WHAT IS NEEDED: If a line in the entries below contains "dimensions", copy it.

(Records drawn from a dataset)
• • •

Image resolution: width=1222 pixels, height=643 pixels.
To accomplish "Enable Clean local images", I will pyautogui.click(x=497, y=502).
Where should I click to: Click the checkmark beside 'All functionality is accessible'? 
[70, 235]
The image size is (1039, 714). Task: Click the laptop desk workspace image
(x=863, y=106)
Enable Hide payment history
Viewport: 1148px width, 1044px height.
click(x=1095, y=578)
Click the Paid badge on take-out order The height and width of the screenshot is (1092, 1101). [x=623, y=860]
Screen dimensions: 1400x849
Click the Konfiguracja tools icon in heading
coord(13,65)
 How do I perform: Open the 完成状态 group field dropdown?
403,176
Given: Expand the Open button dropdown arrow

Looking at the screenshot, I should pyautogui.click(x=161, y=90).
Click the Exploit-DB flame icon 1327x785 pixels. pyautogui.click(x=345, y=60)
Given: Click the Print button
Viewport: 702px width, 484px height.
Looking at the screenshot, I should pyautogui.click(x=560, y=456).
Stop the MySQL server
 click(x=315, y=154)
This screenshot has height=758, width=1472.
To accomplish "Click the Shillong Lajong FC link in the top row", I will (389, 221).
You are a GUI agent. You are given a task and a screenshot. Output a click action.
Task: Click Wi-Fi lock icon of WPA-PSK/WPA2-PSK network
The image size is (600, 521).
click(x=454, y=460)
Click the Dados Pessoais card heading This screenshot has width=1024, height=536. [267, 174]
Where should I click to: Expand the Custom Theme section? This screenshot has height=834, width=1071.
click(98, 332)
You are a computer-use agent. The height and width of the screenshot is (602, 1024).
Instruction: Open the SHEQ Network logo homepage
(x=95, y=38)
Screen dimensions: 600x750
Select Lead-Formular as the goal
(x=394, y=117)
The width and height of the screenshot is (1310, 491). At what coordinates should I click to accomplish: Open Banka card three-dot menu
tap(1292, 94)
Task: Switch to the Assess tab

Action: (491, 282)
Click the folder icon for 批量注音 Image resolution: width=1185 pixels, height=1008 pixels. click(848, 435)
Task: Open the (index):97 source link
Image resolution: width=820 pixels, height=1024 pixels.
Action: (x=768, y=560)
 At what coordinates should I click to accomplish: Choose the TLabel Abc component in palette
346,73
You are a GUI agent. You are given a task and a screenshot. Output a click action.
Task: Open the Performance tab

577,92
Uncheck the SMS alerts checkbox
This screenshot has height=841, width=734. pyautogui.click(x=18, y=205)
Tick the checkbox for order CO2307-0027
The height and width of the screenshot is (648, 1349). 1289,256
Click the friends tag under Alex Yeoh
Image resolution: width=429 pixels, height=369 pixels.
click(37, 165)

• • •

THE ANSWER:
Screen dimensions: 1400x849
Screen dimensions: 600x750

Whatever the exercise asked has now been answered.